0

I configured eclipse with pyspark

i am using latest version of SPARK and PYTHON.

when i try to code something and run. i get below error.

java.io.IOException: Cannot run program "python": CreateProcess error=2, The system cannot find the file specified

code i have written is below

'''
Created on 23-Dec-2017

@author: lenovo
'''
from pyspark import SparkContext,SparkConf

from builtins import int

#from org.spark.com.PySparkDemo import data

from pyspark.sql import Row

from pyspark.sql.context import SQLContext



conf = SparkConf().setAppName("FileSystem").setMaster("local")

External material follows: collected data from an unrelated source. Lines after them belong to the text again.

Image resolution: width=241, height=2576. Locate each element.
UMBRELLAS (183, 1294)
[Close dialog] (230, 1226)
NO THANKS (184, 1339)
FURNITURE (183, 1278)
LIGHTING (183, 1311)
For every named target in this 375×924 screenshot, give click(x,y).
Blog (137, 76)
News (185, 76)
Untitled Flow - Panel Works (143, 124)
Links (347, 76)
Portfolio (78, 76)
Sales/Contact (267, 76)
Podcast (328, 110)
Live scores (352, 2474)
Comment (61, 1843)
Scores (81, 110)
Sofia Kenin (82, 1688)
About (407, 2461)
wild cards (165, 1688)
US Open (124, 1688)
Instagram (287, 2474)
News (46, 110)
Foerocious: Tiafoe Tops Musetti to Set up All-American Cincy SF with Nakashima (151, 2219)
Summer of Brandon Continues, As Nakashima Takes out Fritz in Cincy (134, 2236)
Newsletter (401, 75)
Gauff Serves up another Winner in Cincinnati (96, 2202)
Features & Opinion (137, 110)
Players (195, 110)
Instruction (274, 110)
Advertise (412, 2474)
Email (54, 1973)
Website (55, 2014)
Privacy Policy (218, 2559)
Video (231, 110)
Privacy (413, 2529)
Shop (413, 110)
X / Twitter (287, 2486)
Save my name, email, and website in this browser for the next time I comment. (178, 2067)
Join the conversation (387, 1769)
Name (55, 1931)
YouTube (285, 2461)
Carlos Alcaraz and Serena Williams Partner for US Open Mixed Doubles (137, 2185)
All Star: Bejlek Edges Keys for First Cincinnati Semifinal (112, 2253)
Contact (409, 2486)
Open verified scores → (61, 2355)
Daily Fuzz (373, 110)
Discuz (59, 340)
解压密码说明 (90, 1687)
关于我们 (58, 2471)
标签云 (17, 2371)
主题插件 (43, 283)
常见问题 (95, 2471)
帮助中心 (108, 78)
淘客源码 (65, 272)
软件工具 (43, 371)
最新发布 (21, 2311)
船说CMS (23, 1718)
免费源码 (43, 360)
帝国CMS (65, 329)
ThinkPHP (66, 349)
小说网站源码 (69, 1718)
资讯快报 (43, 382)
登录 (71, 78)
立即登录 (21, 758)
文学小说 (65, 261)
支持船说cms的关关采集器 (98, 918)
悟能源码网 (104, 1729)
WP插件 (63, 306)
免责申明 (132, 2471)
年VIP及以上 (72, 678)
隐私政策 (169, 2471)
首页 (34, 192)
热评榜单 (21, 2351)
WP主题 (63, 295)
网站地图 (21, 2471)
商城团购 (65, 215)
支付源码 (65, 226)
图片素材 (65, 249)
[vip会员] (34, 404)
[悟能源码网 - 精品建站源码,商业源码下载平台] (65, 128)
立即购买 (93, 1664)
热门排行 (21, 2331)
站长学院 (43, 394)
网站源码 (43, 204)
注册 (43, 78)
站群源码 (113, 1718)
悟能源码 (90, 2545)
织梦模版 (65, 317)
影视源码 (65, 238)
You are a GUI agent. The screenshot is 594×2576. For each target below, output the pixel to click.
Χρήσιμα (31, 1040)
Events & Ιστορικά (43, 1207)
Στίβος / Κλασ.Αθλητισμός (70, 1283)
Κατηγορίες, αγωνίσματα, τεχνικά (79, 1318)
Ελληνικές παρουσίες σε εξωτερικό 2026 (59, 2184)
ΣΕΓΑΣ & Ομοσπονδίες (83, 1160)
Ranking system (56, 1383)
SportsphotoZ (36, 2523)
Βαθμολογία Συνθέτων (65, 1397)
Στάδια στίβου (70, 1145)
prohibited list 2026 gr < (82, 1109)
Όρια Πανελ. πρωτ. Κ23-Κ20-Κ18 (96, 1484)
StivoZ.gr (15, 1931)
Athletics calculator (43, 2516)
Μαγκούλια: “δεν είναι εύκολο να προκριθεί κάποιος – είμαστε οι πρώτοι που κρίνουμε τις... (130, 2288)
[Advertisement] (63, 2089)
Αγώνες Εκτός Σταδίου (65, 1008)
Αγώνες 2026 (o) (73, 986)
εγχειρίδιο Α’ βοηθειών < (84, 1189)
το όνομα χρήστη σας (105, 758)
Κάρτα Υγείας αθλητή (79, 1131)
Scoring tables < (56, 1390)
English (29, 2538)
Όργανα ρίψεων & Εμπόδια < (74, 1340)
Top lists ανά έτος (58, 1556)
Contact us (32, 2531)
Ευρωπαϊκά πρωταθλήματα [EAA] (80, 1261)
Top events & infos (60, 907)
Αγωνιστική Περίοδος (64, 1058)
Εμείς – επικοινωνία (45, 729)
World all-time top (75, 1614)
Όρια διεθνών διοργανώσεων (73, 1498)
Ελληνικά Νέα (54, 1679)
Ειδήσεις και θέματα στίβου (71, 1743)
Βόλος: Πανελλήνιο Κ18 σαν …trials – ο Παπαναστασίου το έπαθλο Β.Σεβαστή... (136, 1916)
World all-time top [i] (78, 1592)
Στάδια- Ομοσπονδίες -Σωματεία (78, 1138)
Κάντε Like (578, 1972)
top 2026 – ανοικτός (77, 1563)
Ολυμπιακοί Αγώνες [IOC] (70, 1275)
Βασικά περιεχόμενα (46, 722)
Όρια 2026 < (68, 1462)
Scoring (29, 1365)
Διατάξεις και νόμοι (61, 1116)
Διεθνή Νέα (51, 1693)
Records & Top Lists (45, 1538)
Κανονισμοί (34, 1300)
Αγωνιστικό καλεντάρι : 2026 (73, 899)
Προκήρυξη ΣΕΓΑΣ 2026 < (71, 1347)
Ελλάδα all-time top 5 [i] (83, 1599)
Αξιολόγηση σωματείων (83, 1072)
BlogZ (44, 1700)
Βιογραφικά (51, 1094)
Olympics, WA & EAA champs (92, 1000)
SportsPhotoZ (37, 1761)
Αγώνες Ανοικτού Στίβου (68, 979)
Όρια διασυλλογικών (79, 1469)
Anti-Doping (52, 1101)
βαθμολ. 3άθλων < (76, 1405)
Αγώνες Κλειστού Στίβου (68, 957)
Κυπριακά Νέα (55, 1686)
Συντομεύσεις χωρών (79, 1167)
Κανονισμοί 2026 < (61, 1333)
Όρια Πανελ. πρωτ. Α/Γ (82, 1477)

sc=SparkContext(conf=conf)

sqlContext=SQLContext(sc)

a = sc.textFile("C:/Users/lenovo/Desktop/file.txt")

b = a.map(lambda x:x.split(",")).map(lambda x:Row(id=int(x[0]),name=x[1],marks=int(x[2])))

c = sqlContext.createDataFrame(b)

c.show()

please suggest

2 Answers2

3

Assuming you have installed pydev

under Windows > preferences > Pydev > interpreters > python interpreters > go to environment

under environment you need to give path of pyhton.exe file, Variable name as PYSPARK_PYTHON

LUZO
  • 1,019
  • 4
  • 19
  • 42
1

I faced the same issue on Windows 10 with:

  • Spark version 3.1.1
  • Python version 3.9.4

Here's what I did:

  • The directory "C:\spark\conf" had a file spark-env.sh.template. I changed it to spark-env.cmd.

  • Kept all the existing text commented. (You'll have to replace # with :: for windows to comment)

  • Added the following line to set PYSPARK_PYTHON variable.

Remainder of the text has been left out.